> PAGE EXTRACT:

====

# Chuck Keys



## dlane (Dec 14, 2015)

Had a dream last night about useing my 4 jaw Chuck ,realizing this morning I don't have a key for it.
So I made these there not perfect but will work , heated them bright orange and droped in cold water that's why they are not shinie . I made two for quick centering method, this is all just an experiment for me. But they'll work



	

		
			
		

		
	
 I may tap the big end for a thumb screw to keep the bar in place.


----------



## silence dogood (Dec 14, 2015)

look good to me


----------



## kd4gij (Dec 14, 2015)

Looks good.  I wouldn't put a setscrew. I would put a tack weld on each end so the bar won't come out. I usually pull the bar to one side for extra leverage when tightening.


----------



## Uglydog (Dec 14, 2015)

I like the heavy knurl, as I've never tried that.
Never had any luck with the two key method, as the single key has worked well for me.

Daryl
MN


----------



## chip maker (Dec 15, 2015)

If the bars are not to loose in the holes you could knerl the bars in the center and than just tap them into the body with a hammer. I have done this a few times and works well. In the future you can always tap them out if you want to change something. I got the idea from some old chrome T-Handle valve cover holders from a long time ago.


----------



## Navy Chief (Dec 15, 2015)

Nice work, it reminds me that I need to get busy on making a set myself.


----------



## MozamPete (Dec 15, 2015)

I made a couple very similar and they worked great until I went to use them to reverse the jaws in the 4 jaw chuck.  As the jaw started to come out of the chuck I found the body of the chuck key was too large in diameter for the jaw to pass.  Ended up having to make the small diameter at the square end of the key come up about half way along the key length. Just something to check.

p.s. I just knurled the middle section of the handle and press fitted it into the body to fix it.  A possible alternative to a set screw or tack welding


----------



## mzayd3 (Dec 15, 2015)

Nice knurls!!!

I knurled the center of mine as well, but only because I missed my number.

Sent from my iPhone using Tapatalk


----------



## A618fan2 (Dec 17, 2015)

Knurly dude! Nice work.


----------

====

> STORED ROWS:
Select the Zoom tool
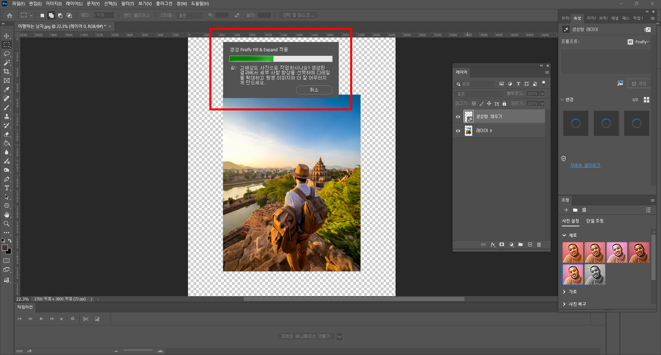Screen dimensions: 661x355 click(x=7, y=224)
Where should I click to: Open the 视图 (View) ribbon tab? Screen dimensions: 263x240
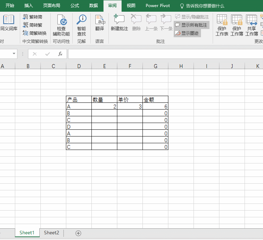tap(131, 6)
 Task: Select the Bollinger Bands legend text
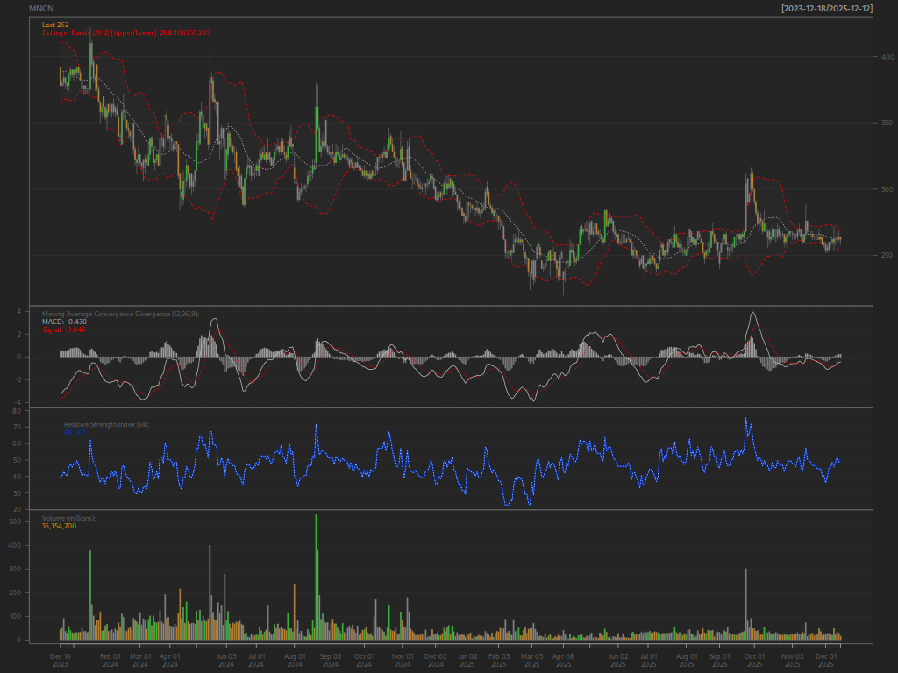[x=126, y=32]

====

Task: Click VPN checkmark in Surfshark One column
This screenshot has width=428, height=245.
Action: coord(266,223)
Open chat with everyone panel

====

> WRITTEN REQUEST: From the chuck key thread, quote the passage starting with "## MozamPete (Dec" and going on through "something to check.", word for word.

> EXERCISE RESULT:
## MozamPete (Dec 15, 2015)

I made a couple very similar and they worked great until I went to use them to reverse the jaws in the 4 jaw chuck.  As the jaw started to come out of the chuck I found the body of the chuck key was too large in diameter for the jaw to pass.  Ended up having to make the small diameter at the square end of the key come up about half way along the key length. Just something to check.